11 Haziran 2025 Çarşamba

Amerika`nın Bağımsızlığı

Amerika`nın Bağımsızlığı




 Amerika Birleşik Devletleri’nin kuruluşu, modern tarihin en önemli olaylarından biridir. Bu olay sadece bir ulusun doğuşunu değil, aynı zamanda insanlık tarihindeki özgürlük, demokrasi ve halk iradesine dayalı yönetim ilkelerinin şekillenmesini de simgeler. 18. yüzyılın ikinci yarısında Kuzey Amerika’daki 13 İngiliz kolonisi, Britanya İmparatorluğu’na karşı başlattıkları mücadele sonucunda bağımsızlıklarını ilan ederek yeni bir cumhuriyet kurmuşlardır.

 Bu süreç, yalnızca askeri bir savaşla sınırlı kalmamış, aynı zamanda felsefi, siyasi ve ekonomik bir devrimi de beraberinde getirmiştir. Dünya Kamuoyu`nda  izlenen gelişmeleri kronolojik ve ayrıntılı bir şekilde değerlendireceğiz.

13. Koloni`nin Kuruluşu ve İngiltere ile İlişkileri




 17. yüzyılın başlarından itibaren Britanya, Kuzey Amerika’da çeşitli bölgelerde koloniler kurmaya başlamıştı. Bu kolonilerin temel amacı ekonomik kazanç sağlamak, İngiliz nüfuzunu genişletmek ve İngiltere’deki dinsel, sosyal veya ekonomik baskılardan kaçmak isteyenlere yeni yaşam alanları sunmaktı.

 Kurulan 13 koloniyi inceleyelim, Massachusetts, New Hampshire, Rhode Island, Connecticut, New York, New Jersey, Pennsylvania, Delaware, Maryland, Virginia, North Carolina, South Carolina ve Georgia kolonilerinden oluşmaktadır.

 Bu koloniler ilk başlarda kraliyetin doğrudan kontrolü altında değildi. Kendi meclisleri, yasaları ve yöneticileri vardı. Ancak zamanla İngiliz Parlamentosu, bu koloniler üzerindeki denetimini artırmaya ve onları ekonomik yönden daha sıkı kontrol etmeye başladı. Bunun sonucunda ise Amerika'daki kolonilerin çoğu tam bağımsızlık istemiştir.

Sömürgeciliğin Artan Memnuniyetsizliği




 1756-1763 yılları arasında yaşanan Yedi Yıl Savaşı (Amerika'da Fransız ve Kızılderili Savaşı olarak da bilinir), Britanya'nın mali açıdan oldukça zayıflamasına neden oldu. Bu savaşta İngiltere, Fransızları Kuzey Amerika'dan çıkararak koloniler üzerindeki egemenliğini sağlamlaştırmıştı, ancak savaşın maliyeti çok yüksekti. İngiltere bu maliyeti kolonilere yüklemek istedi.

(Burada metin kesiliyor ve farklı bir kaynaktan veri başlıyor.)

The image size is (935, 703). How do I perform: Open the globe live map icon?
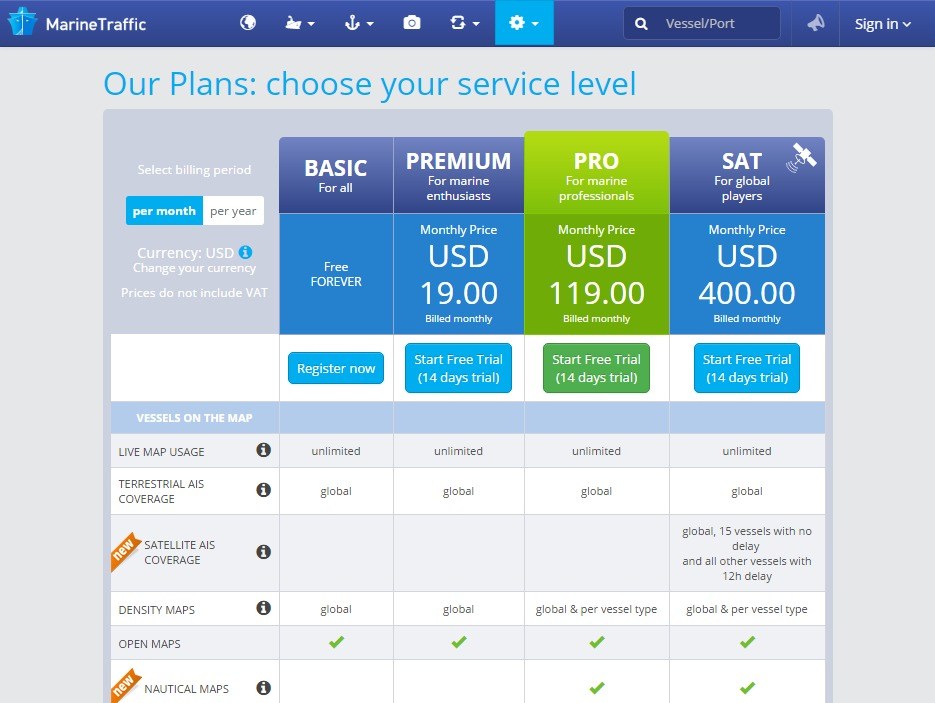[248, 23]
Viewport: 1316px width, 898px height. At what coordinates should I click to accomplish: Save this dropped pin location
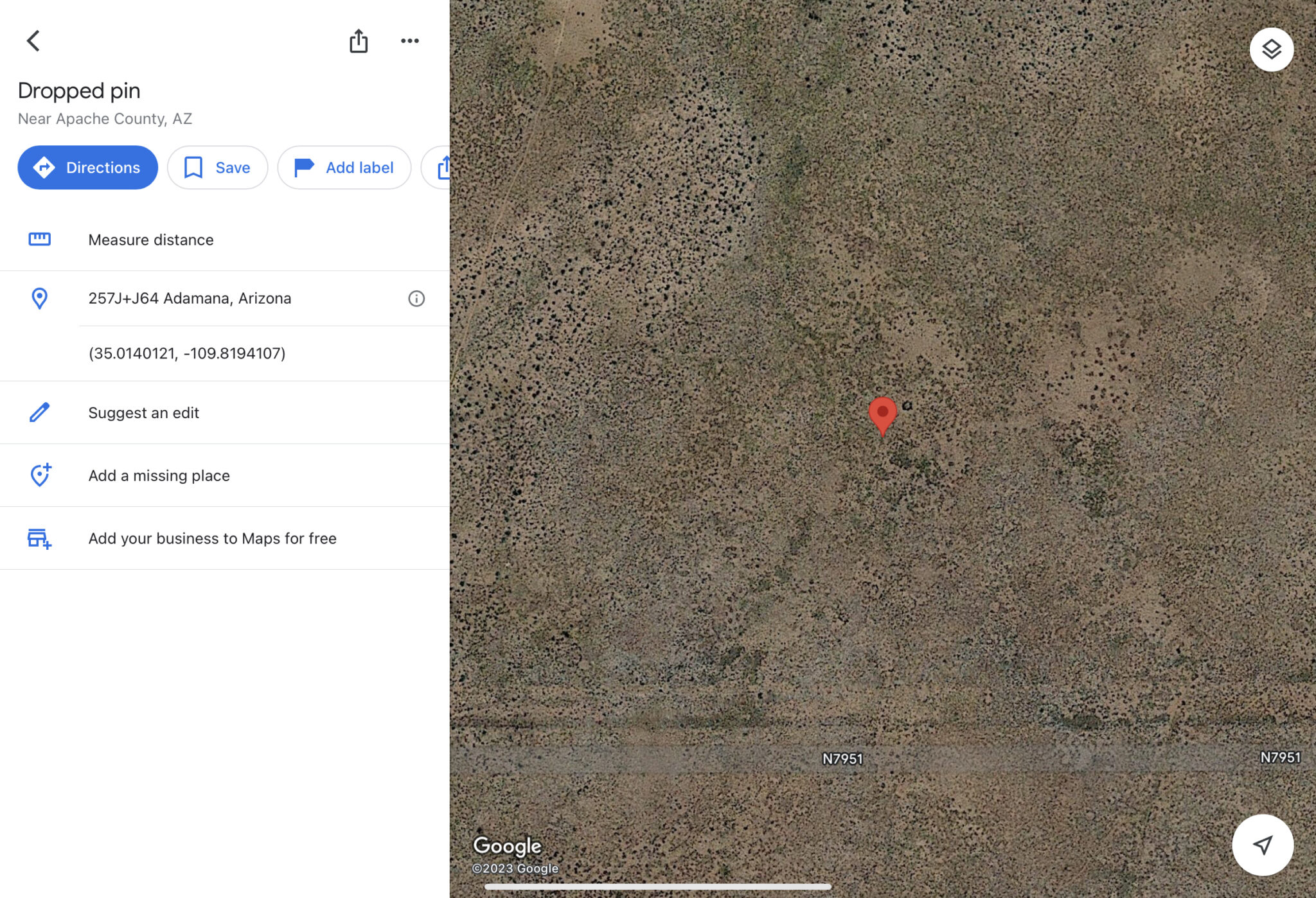pyautogui.click(x=217, y=168)
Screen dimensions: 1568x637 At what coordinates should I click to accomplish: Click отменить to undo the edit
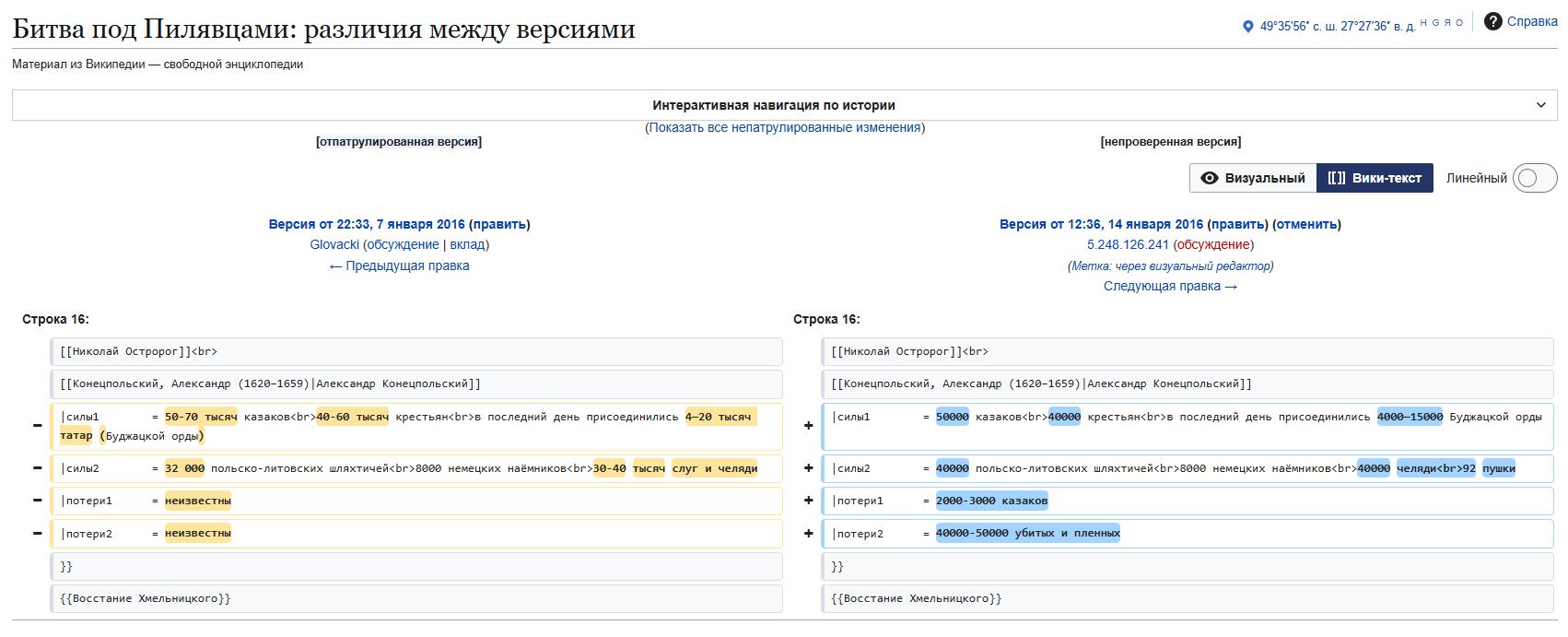(1306, 224)
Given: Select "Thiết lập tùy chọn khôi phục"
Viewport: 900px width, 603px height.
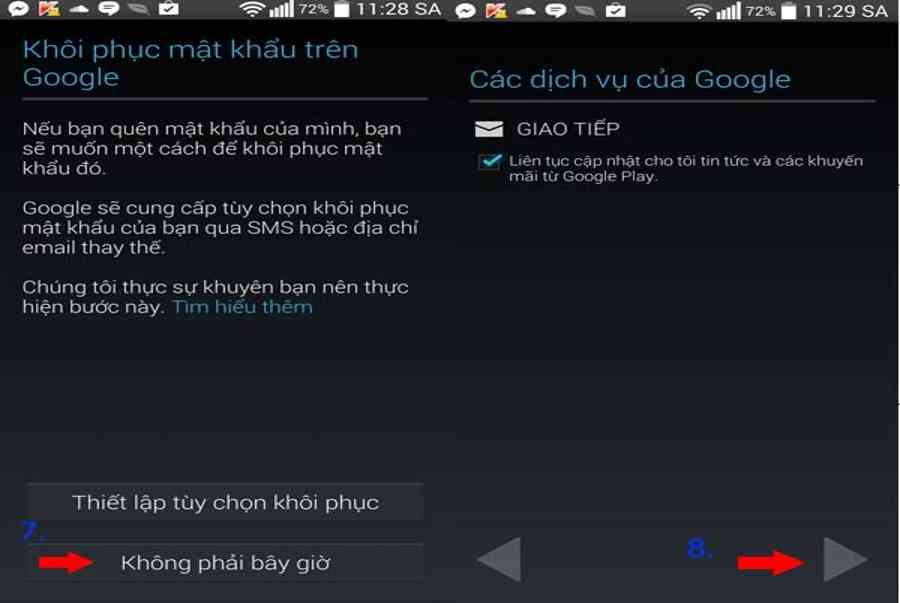Looking at the screenshot, I should click(225, 503).
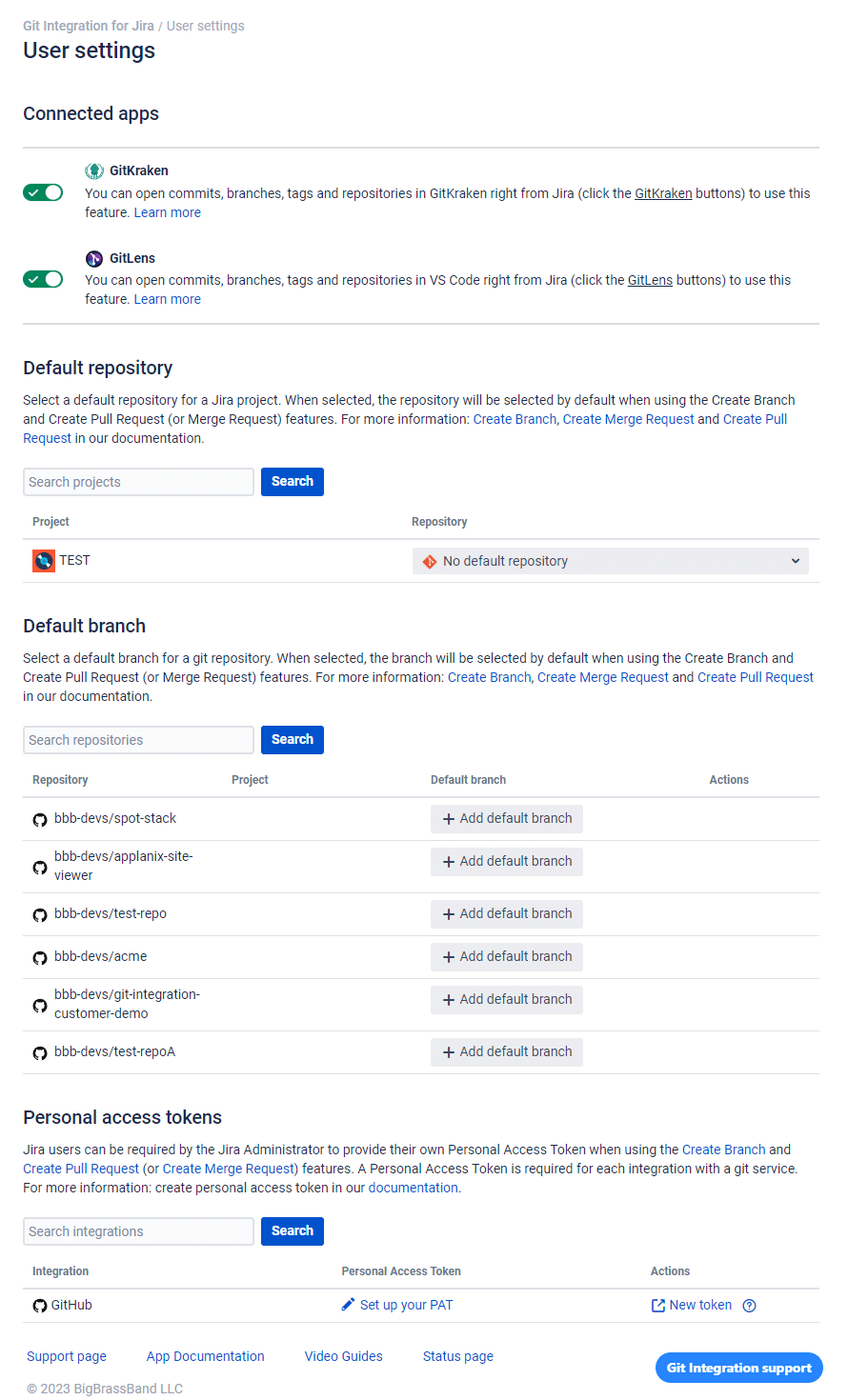Screen dimensions: 848x1400
Task: Turn off the GitLens toggle
Action: tap(43, 279)
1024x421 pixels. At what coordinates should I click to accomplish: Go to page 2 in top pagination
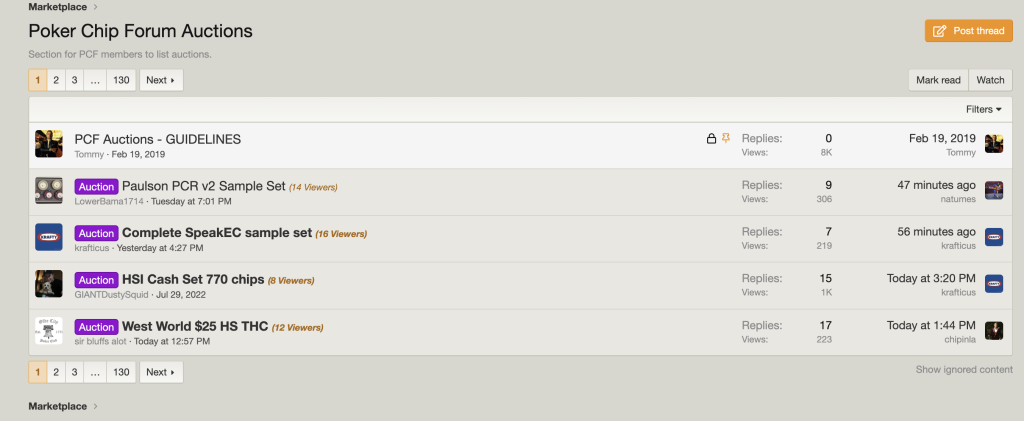(56, 80)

 Kolonilere yapılan yeni yükümlülük düzenlemelerine göre memnuniyetsizlik daha da artmıştır.

 Şeker Yasası (1764): Kolonilere ithal edilen şeker ve melasa vergi getirildi.

 Pul Yasası (1765): Gazete, yasal belgeler, lisanslar ve oyun kartları gibi basılı materyaller vergilendirildi.

 Townshend Yasaları (1767): Cam, kurşun, boya, kağıt ve çaya vergi getirildi.

 Bu yasalar, “temsilsiz vergiye hayır” sloganını doğurdu. Koloniler, İngiltere Parlamentosu’nda temsil edilmedikleri halde vergiye tabi tutulmalarının adil olmadığını savunuyorlardı.

Boston Çay Partisi ve Tepkileri




 1773 yılında İngiliz Parlamentosu, Çay Yasasını çıkararak İngiltere’den doğrudan kolonilere çay satılmasına ve Doğu Hindistan Şirketi'nin tekel oluşturmasına izin verdi. Bu durum, yerli tüccarları zor durumda bıraktı ve sömürgeciler arasında büyük tepki doğurdu.

 16 Aralık 1773’te, Boston Çay Partisi adlı olay gerçekleşti. Samuel Adams önderliğindeki bir grup koloni yanlısı, Mohawk yerlileri gibi giyinerek Boston limanına yanaşan İngiliz gemilerindeki çayları denize döktü.

 İngiltere buna sert karşılık verdi ve Zorba Yasalar olarak adlandırılan cezai düzenlemeleri yürürlüğe soktu. Boston limanı kapatıldı, Massachusetts’in özyönetimi askıya alındı. Bu gelişmeler koloniler arasında dayanışmayı artırdı.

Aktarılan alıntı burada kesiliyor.